> [Kaynak metin]
-=-=-

Emsal Mahkeme Kararı Bursa 2. Asliye Ticaret Mahkemesi 2018/1135 E. 2020/608 K. 20.10.2020 T.

Görüntülediğiniz mahkeme kararı henüz kesinleşmemiştir. Yararlı olması amacıyla eklenmiştir.

T.C. BURSA 2. ASLİYE TİCARET MAHKEMESİ
TÜRK MİLLETİ ADINA
T.C.
BURSA
2. ASLİYE TİCARET MAHKEMESİ GEREKÇELİ KARAR

ESAS NO : 2018/1135
KARAR NO : 2020/608
HAKİM : … …
KATİP : … …
DAVACI : … – … –
VEKİLİ : Av. … –
DAVALI :
VEKİLİ : Av. … –
DAVA : İtirazın İptali (Ticari Nitelikteki Hizmet Sözleşmesinden Kaynaklanan)

-=-=-

> [Görev A]
Mahkeme kararına göre aşağıdaki soruları yanıtlayın.
(i) Metnin başındaki nota göre karar kesinleşmiş midir?
(ii) Kararın esas numarası nedir?
(iii) Davanın konusu nedir?

-=-=-

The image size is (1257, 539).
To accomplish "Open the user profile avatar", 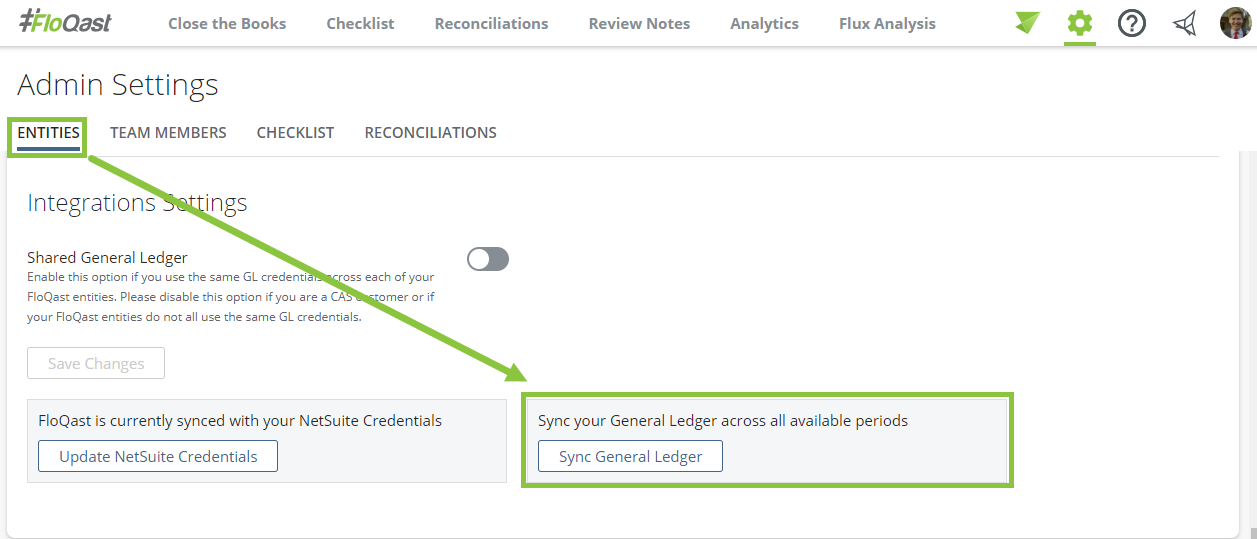I will 1236,22.
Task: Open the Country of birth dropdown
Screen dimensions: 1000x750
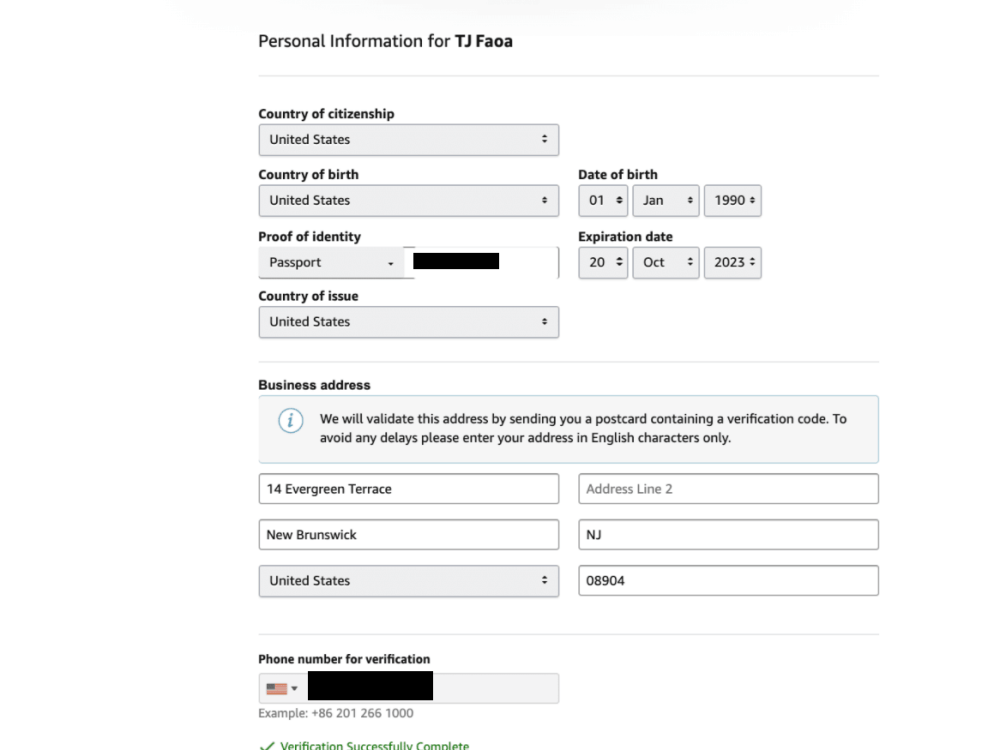Action: tap(408, 200)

-=-=-

> [Görev B]
Kayıtlarda "Task: Open the Country of birth dropdown" ifadesini içeren satırdan kayıtların sonuna kadar olan satırları, bu iki uç da dahil olmak üzere, aynen yazıya geçirin. Resimleri yanıta almayın.

> [Tam yanıt A]
(i) Hayır, karar henüz kesinleşmemiştir.
(ii) 2018/1135
(iii) İtirazın İptali (Ticari Nitelikteki Hizmet Sözleşmesinden Kaynaklanan)

> [Tam yanıt B]
Task: Open the Country of birth dropdown
Screen dimensions: 1000x750
Action: tap(408, 200)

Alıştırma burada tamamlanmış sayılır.